I think I am a little adamant about keeping the 'it was a dream ending'


Thanks Marlowe. Those tweaks are good.

Spoiler:
The comment from the guy from the South that "You know the reason I am here is...your father invited me to tour..." suggests that there's more to his visit than meets the eye, and he's quite important in some way to the business. This is good, it adds to the tension.

However, the guy doesn't mention this again. Can you think of a way to reinforce this later on? Why does he stay around through the days leading up to the shradh?
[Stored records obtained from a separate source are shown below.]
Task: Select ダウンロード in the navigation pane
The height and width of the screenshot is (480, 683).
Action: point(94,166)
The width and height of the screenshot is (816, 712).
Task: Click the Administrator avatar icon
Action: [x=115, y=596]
The quick vision of the shadowy figure in the bean plant scene is good. It makes much more sense now when the shadowy figure turns up later on. However, you mention that it has a tail. This immediately made me think that it was a monkey. Later on, the shadowy figure runs along the top of the wall - which reinforces that it might be a monkey - but then has 'long strides', so it's not a monkey (or there is more than one shadowy figure). Can you see a way to make your image of this figure clearer to us?

That's a good new detail about the mother's concern over the power bill. That ties things together well, and raises tension about the cost of the shradh.

With regard to keeping the 'it's all a dream' ending, obviously that's up to you but bear in mind that all three of us who've read it felt that it didn't work, so we need to explore why a bit further.

When the son wakes up and realises it's a dream, we discover that his father is still alive. That means that the dream begins before the start of the story. So as a reader my experience is that I've just read what I thought was a ghost story for 5,000 words and then I'm told 'but none of this happened'.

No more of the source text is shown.